BI: Pertumbuhan Ekonomi Triwulan Ketiga Diperkirakan 5,5 Persen
Di tengah bayang-bayang pelambatan ekonomi karena kenaikan harga BBM pada awal September, Bank Indonesia memperkirakan pertumbuhan ekonomi triwulan ketiga masih lebih besar dibandingkan triwulan sebelumnya.
Oleh
BENEDIKTUS KRISNA YOGATAMA
·5 menit baca
GIANYAR, KOMPAS — Kendati dibebani kenaikan harga bahan bakar minyak bersubsidi per September, Bank Indonesia memperkirakan pertumbuhan ekonomi triwulan ketiga tahun ini dapat mencapai 5,5 persen. Pertumbuhan ditopang oleh aktivitas dunia usaha. Sektor produksi dan konsumsi masyarakat dinilai masih cukup kuat seiring berlanjutnya pemulihan ekonomi.

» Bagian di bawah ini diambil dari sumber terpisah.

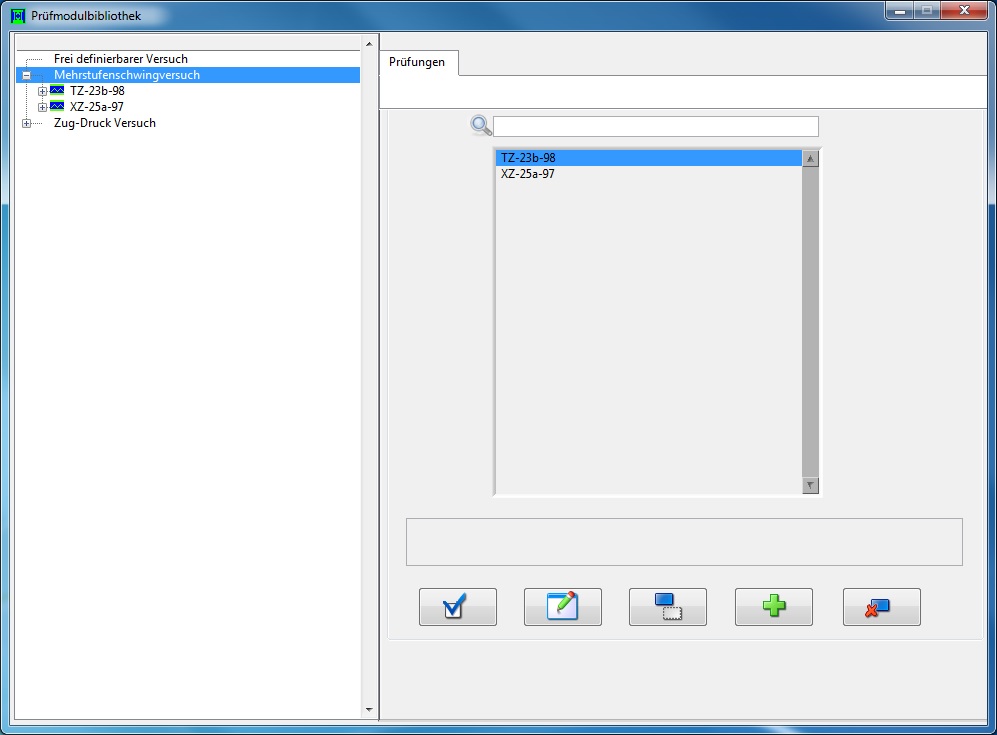Select TZ-23b-98 in the list

529,157
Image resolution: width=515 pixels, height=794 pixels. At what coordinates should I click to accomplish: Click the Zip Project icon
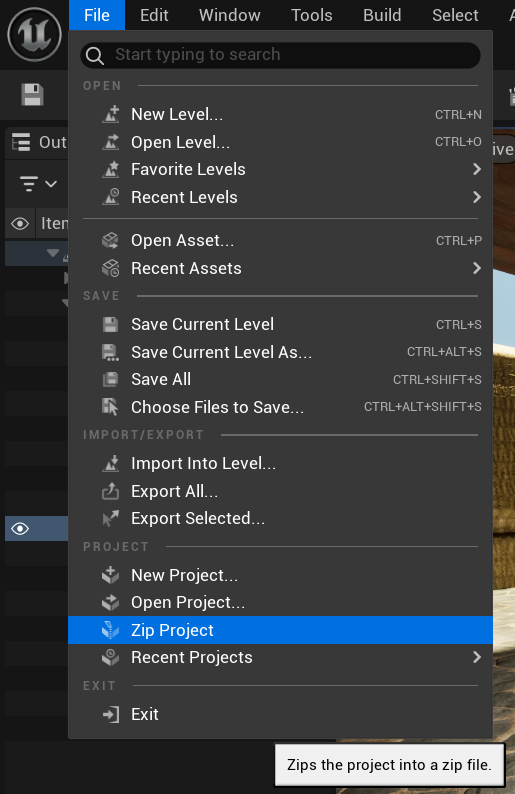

Dalam lokakarya dengan wartawan di Ubud, Gianyar, Bali, Sabtu (1/10/2022), Direktur Kebijakan Ekonomi dan Moneter Bank Indonesia (BI) Wahyu Agung Nugroho memperkirakan pertumbuhan ekonomi Indonesia pada triwulan III-2022 akan lebih tinggi dibandingkan triwulan kedua lalu.
”Pertumbuhan ekonomi triwulan ketiga tahun ini diperkirakan sekitar 5,5 persen secara tahunan, lebih kuat dibandingkan triwulan kedua kemarin yang sebesar 5,44 persen secara tahunan,” ujar Wahyu.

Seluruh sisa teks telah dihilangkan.